◆ DOCUMENT EXTRACT
# Day 3 at home and not eating



## ladypotter (Apr 26, 2012)

Dutch came home Tuesday afternoon and ate fine that night and the next morning. The following evening, he only ate about 1/2 his dinner. Today he didn't eat much of his breakfast and hasn't touched his dinner. Should I be worried? He doesn't seem to be acting different...He has his first vet appointment tomorrow at noon.

The breeder had him on Natures Variety kibble (just a little bit throughout the day) and 1 raw medallion in the AM and 1 in the PM. That is what I have been doing as well since bringing him home with just a couple treats here and their for potty training (which he doesn't seem to want either).

Any advice? THANKS!


----------



## Ladysmom (Oct 19, 2004)

Bailey wasn't good about eating for the first few days either. His breeder had me feed him Gerber chicken sticks which he loved. His appetite improved as he settled in. I started crumbling the chicken sticks in with his kibble and before long he was cleaning his bowl.

You're not giving him Nutrical, are you? New owners often make the mistake of filling puppies up on Nutrical so they don't want to eat. It should only be used if Dutch is hypoglycemic (shaking, wobbly, listless, pale gums).


----------



## Snowbody (Jan 3, 2009)

How old is Dutch? I would call the breeder and tell her or him about it and see if he/she has any ideas. I would also make sure to have nutrical on hand for emergency if he got hypoglycemic. Tyler is still a picky eater but at least he's older now


----------



## Mom2James (Mar 13, 2012)

◆ LISTING
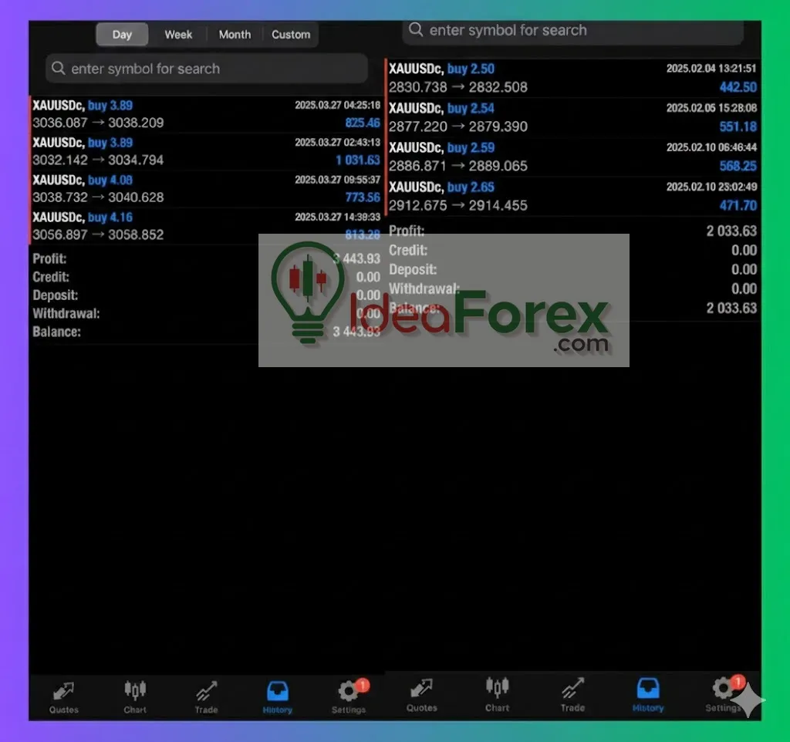The image size is (790, 742).
Task: Switch to the Month history tab
Action: pos(235,34)
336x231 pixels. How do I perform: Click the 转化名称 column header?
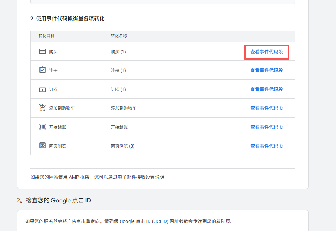pos(119,36)
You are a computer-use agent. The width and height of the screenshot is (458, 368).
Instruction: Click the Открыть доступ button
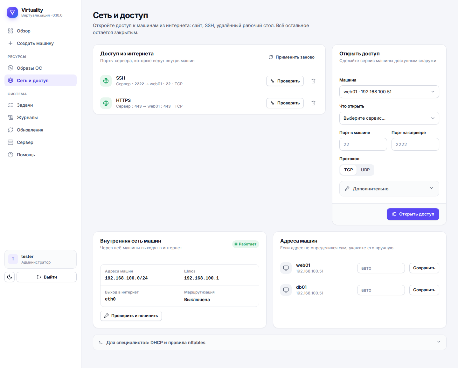click(x=413, y=214)
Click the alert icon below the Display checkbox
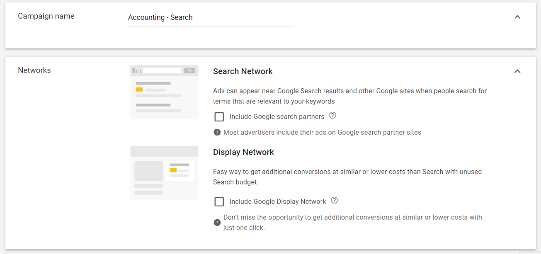This screenshot has width=541, height=254. (217, 222)
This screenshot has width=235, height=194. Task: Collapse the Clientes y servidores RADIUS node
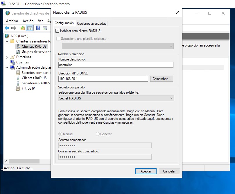(7, 41)
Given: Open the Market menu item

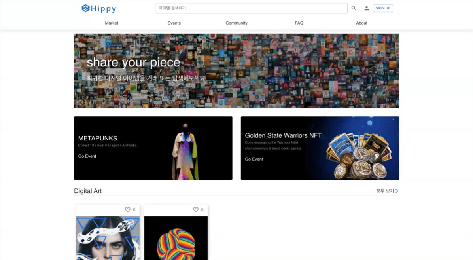Looking at the screenshot, I should point(112,23).
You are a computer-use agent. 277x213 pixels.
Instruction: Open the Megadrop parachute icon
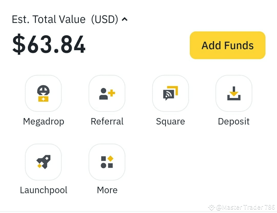[x=43, y=93]
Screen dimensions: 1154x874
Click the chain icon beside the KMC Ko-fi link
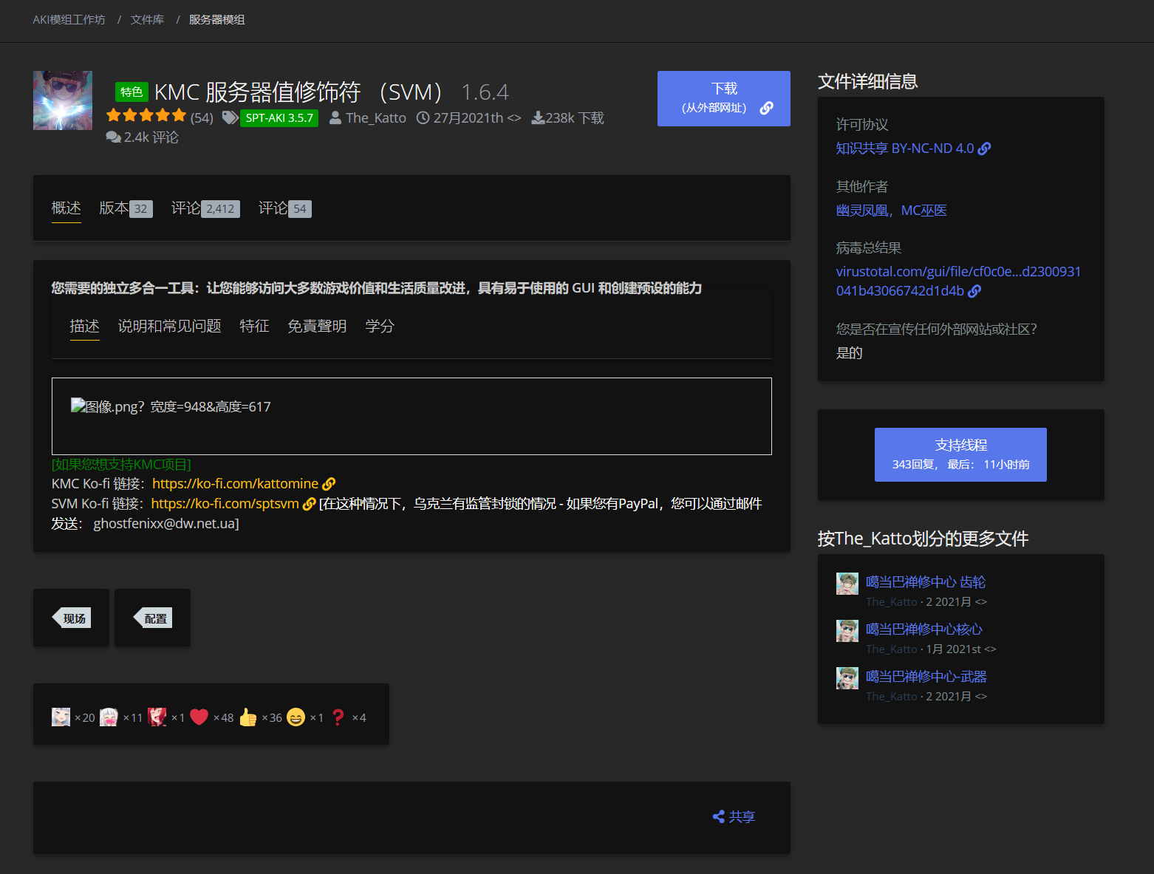(329, 483)
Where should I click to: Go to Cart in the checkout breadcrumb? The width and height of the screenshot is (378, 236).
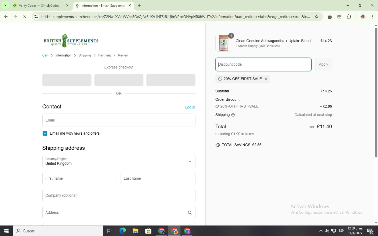pyautogui.click(x=45, y=55)
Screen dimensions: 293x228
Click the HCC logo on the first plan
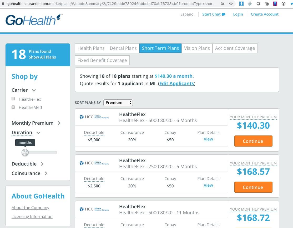[x=94, y=117]
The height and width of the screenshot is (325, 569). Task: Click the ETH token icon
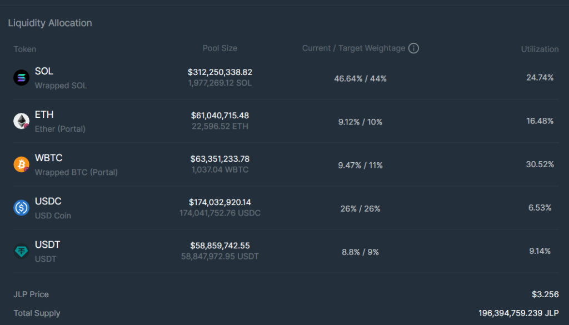(x=21, y=121)

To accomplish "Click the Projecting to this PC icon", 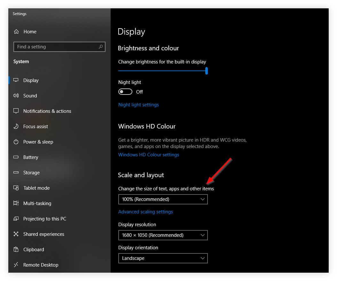I will point(16,219).
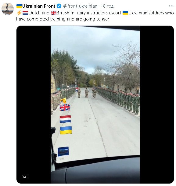
Task: Click the Netherlands flag sticker in the video
Action: (65, 119)
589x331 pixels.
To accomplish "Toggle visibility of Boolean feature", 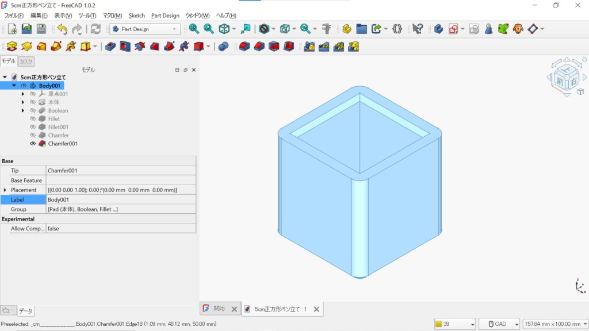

◆ INSTRUCTIONS TO FOLLOW
Please answer from the forum thread about the puppy that stopped eating: when is Dutch's first vet appointment? The listing above comes from a separate source.

◆ SOLUTION BELOW
Tomorrow at noon.